Question

Use differentials to estimate the amount of paint needed to apply a 1/4 cms thick coat of paint to a sphere having diameter 4 cms.

Answer 1

Geometry?
Find the volume of a sphere with diamete 4.5cm and subtract the volume of a sphere with diameter 4cm, and that will be the amount of paint, in cm cubed, you will need.

Answer 2

no, this is surface area

Answer 3

If you need to solve this using differentials (like you mentioned to me in chat), you will want to take a look at the surface area of the sphere. As if you painted the sphere over and over again until you had a 1/4 cm thick coating, you will want to find the total amount of surface areas added up in this process.
The equation for surface area of a sphere is:
\[A = 4\pi r^2\]
So from this, you will want to first convert the diameters to radii; 4cm to 2cm, and 4.5cm (the diameter plus 0.25cm paint coating on each side) to 2.25cm.

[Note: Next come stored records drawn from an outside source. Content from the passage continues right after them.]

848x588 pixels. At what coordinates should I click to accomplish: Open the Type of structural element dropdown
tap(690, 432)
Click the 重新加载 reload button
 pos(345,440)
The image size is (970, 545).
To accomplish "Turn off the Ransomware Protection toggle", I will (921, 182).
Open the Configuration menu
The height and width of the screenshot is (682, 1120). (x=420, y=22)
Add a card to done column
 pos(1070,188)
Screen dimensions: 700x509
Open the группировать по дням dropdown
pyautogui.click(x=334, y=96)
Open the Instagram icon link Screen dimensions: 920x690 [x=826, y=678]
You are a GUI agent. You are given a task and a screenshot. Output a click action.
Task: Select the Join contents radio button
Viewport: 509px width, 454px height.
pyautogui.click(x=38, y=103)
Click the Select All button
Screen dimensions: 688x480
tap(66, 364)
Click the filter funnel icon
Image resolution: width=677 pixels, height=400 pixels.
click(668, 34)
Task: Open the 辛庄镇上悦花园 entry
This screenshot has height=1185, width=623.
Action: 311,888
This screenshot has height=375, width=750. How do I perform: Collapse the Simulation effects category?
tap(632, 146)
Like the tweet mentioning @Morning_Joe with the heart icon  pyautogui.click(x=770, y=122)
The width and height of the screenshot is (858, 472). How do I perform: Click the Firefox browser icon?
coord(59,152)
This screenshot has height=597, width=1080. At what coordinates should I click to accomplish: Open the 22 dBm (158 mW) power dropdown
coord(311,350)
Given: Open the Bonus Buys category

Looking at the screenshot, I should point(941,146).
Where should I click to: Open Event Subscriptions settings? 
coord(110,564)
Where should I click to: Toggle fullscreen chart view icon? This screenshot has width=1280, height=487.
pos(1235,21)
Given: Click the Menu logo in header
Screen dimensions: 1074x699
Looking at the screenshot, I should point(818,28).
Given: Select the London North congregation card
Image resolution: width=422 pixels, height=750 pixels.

Then, you should solve this equation:
\[\int\limits_{2}^{2.25} 4\pi r^2\]
\[4\pi\int\limits\limits\limits_{2}^{2.25}r^2 = 4\pi \left[ (1/3)r^3 \right]_{2}^{2.25} = 4\pi \left[ (1/3)r^3 \right]_{2}^{2.25} = (4/3)\pi \left[ r^3 \right]_{2}^{2.25} = (4/3)\pi (2.25^3 - 2^3) \]\[\approx 14.2026\]
You'll notice that solving that incredibly time-consuming integral essentially did the exact same thing as I mentioned before; by subtracting the without-paint-volume from the with-paint-volume.